El colegio no cierra por vacaciones en Electrosonic. El maestro Cristian Varela y sus alumnos tenían una cita ayer, a las 18.00 horas, en la zona ‘chill-out’ del festival. Una clase magistral, sólo apta para electroadictos, en la que se pudo ver a un Varela pinchando con dos, tres y cuatro platos a la vez, e interactuando con instrumentos de percusión del compañero bonaerense Pablo Guadalupe. El vallisoletano, que actuó en la madrugada del sábado, se ha tomado hoy el día libre para disfrutar de ‘Ladytron’, el directo de Carl Craig, o la actuación de Joseph Capriati & MarK Antonio. a quienes presenta como una pareja italiana menos conocida pero sin duda una de las apuestas del festival: «Ponen un techno minimal muy elegante y muy bailón», comenta.
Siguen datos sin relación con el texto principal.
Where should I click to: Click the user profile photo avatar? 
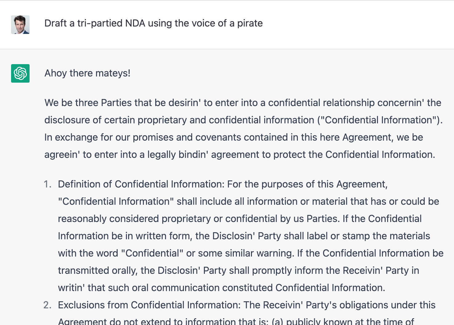coord(20,25)
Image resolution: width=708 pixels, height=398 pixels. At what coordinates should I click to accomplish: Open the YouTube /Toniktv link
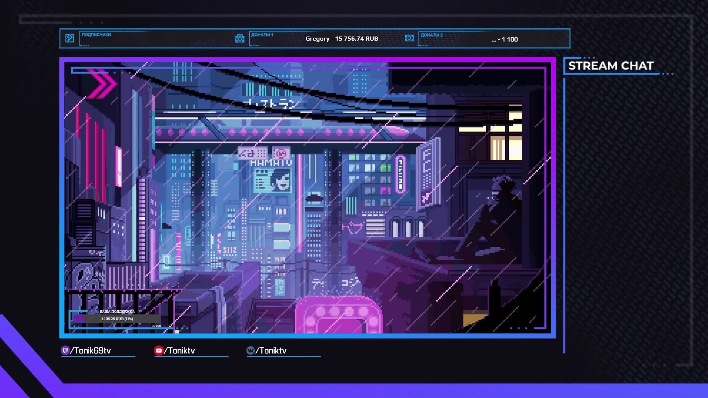coord(180,350)
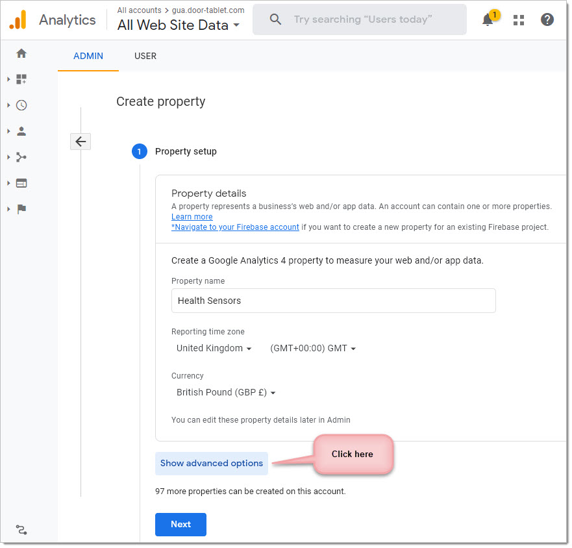Click the Property name input field
Image resolution: width=572 pixels, height=548 pixels.
pyautogui.click(x=334, y=301)
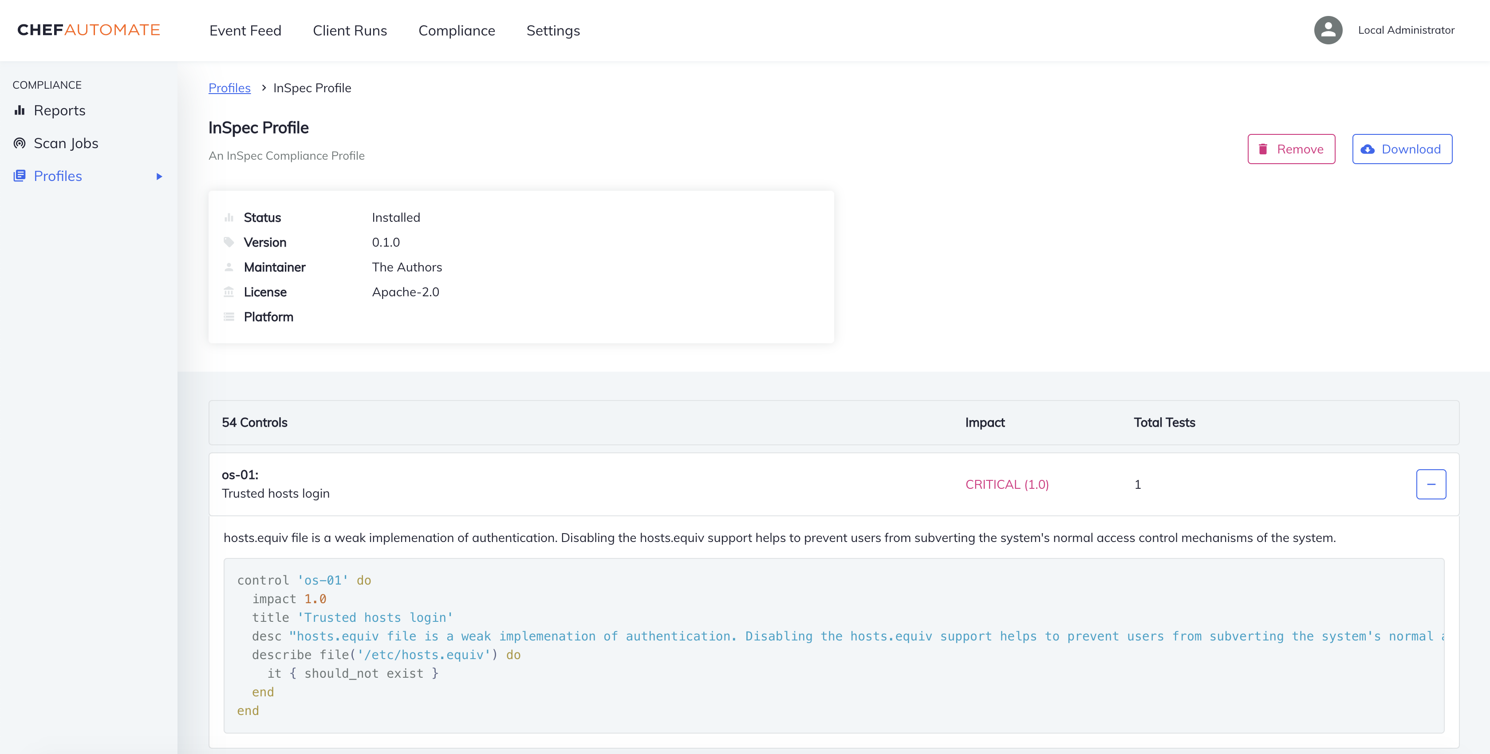This screenshot has height=754, width=1490.
Task: Open the Event Feed tab
Action: click(245, 31)
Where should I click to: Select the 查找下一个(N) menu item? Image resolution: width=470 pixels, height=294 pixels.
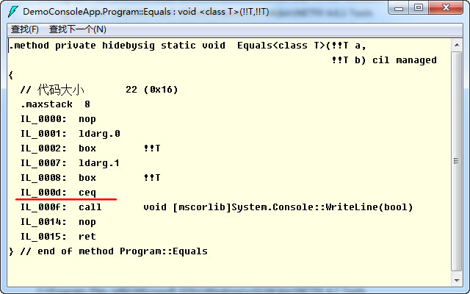point(77,29)
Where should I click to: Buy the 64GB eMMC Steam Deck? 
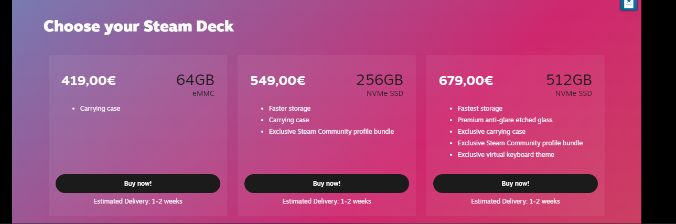pos(138,184)
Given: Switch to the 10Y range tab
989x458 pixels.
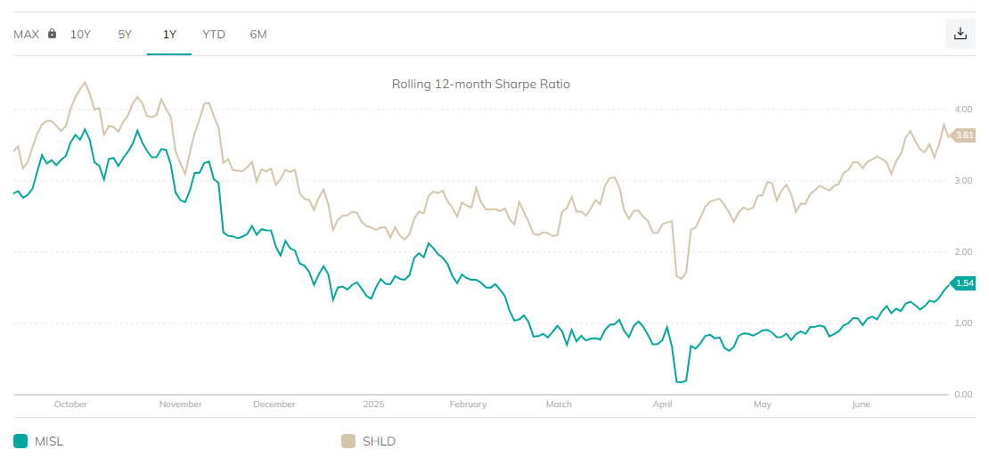Looking at the screenshot, I should click(x=80, y=34).
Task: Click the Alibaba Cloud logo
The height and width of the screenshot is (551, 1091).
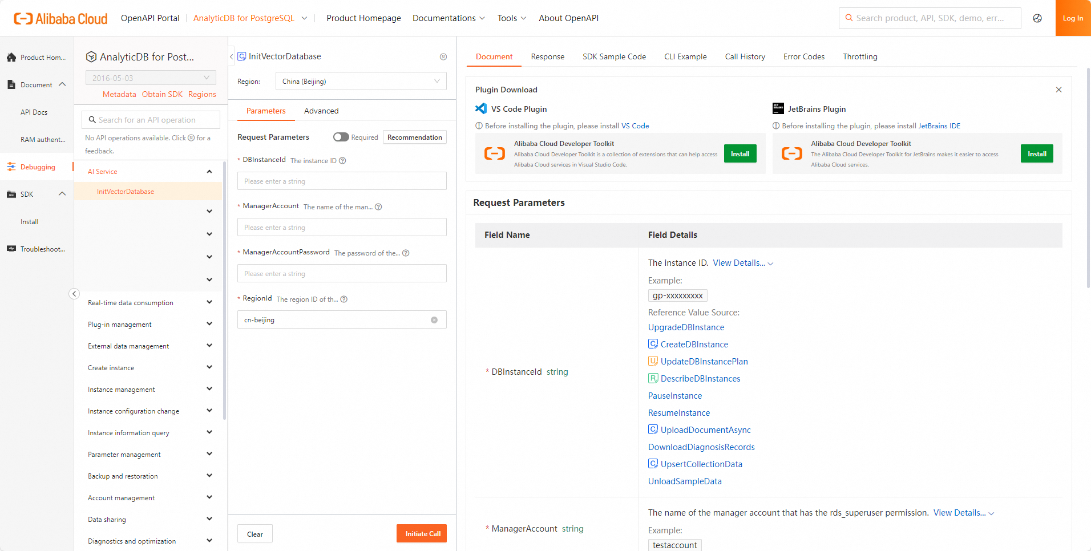Action: pyautogui.click(x=59, y=18)
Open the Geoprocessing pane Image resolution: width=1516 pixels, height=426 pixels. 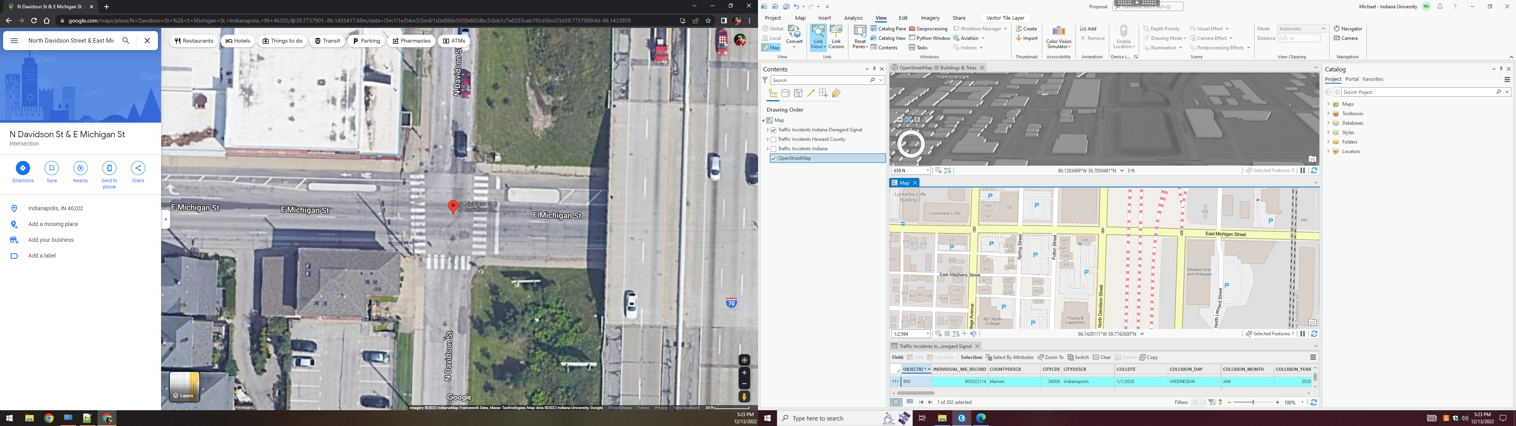[928, 28]
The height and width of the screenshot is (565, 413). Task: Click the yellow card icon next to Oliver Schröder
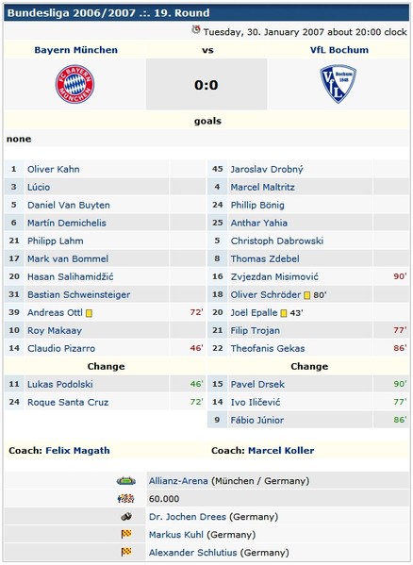point(306,295)
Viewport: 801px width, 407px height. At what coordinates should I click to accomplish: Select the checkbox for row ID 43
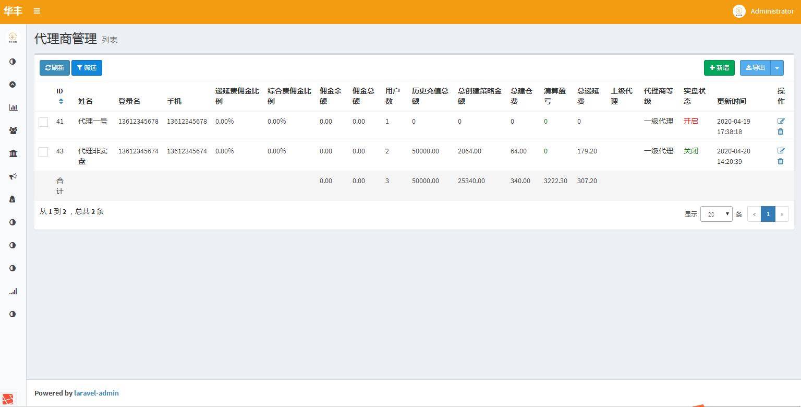click(43, 152)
Más de 250 periodistas acreditados, entre los que destacaban las revistas especializadas de la costa este estadounidense, Canadá o Radio Burdeos, dan cuenta de la envergadura de un proyecto que, sin duda, ha puesto su granito de arena a la candidatura de ‘Burgos 2016’: «Date cuenta que tenemos 30.000 asistentes, llevamos meses promocionando el festival en Europa y hablando de Burgos, los hospedajes y restaurantes están a tope, no hay habitaciones en toda la ciudad», aseguraba Jesús Conde, director del certamen, quien invita a los lectores a teclear ‘Burgos 2016’ en el barra de ‘google’: «De las once primeras entradas del navegador la mitad pertenecen a nuestro festival’, dicen los organizadores, para quienes ha sido harto trabajoso sacar a la gente de las playas para que vinieran a Burgos, en agosto, a escuchar techno.
Para atender a las casi 80 que sufrieron dolores de cabeza, acidez de estómago, cortes, rozaduras, esguinces, alergias, golpes de calor o intoxicaciones; un equipo de 30 voluntarios de Cruz Roja instalados en tres ambulancias básicas, una UVI y un puesto médico avanzado: «Este año estamos un poco saturados, a partir de las dos de la madrugada de ayer fue un continuo ir y venir de personas, el récord lo teníamos en 50 personas atendidas un ‘Parral’ pero ayer fueron 80 atenciones», comenta José Miguel Pleguezuelos, coordinador de Cruz Roja y voluntario.
Además, más de 50 personas de la organización llevan trabajando desde el pasado 3 de agosto para montar la infraestructura del evento, para ellos tampoco acaba mañana todo, aún les quedan unos diez días de desmontaje y limpieza del recinto, para que todo quede tal cual se encontró.
Electrosónicos. Llegados de todos los lugares, destacando los franceses, alemanes e italianos en Europa y los asturianos en el territorio nacional, esta quinta edición ha superado expectativas: «Nunca habíamos tenido polacos, rumanos, marroquíes o canadienses», afirma Conde.
Los más interesados han podido disfrutar de un montón de actividades paralelas programadas desde el pasado lunes: documentales de historia de la música electrónica, talleres de edición musical, interactividad y sensores, ponencias y mesas redondas: «Hay cuatro jóvenes fotógrafos que están realizando un trabajo personal sobre su visión de este tipo de arte», aclara Belén Cerezo, directora de actividades de ‘media’.
Y como nunca llueve a gusto de todos, tampoco se ha librado el festival de las quejas de los vecinos por los altos niveles de ruido que han tenido que soportar.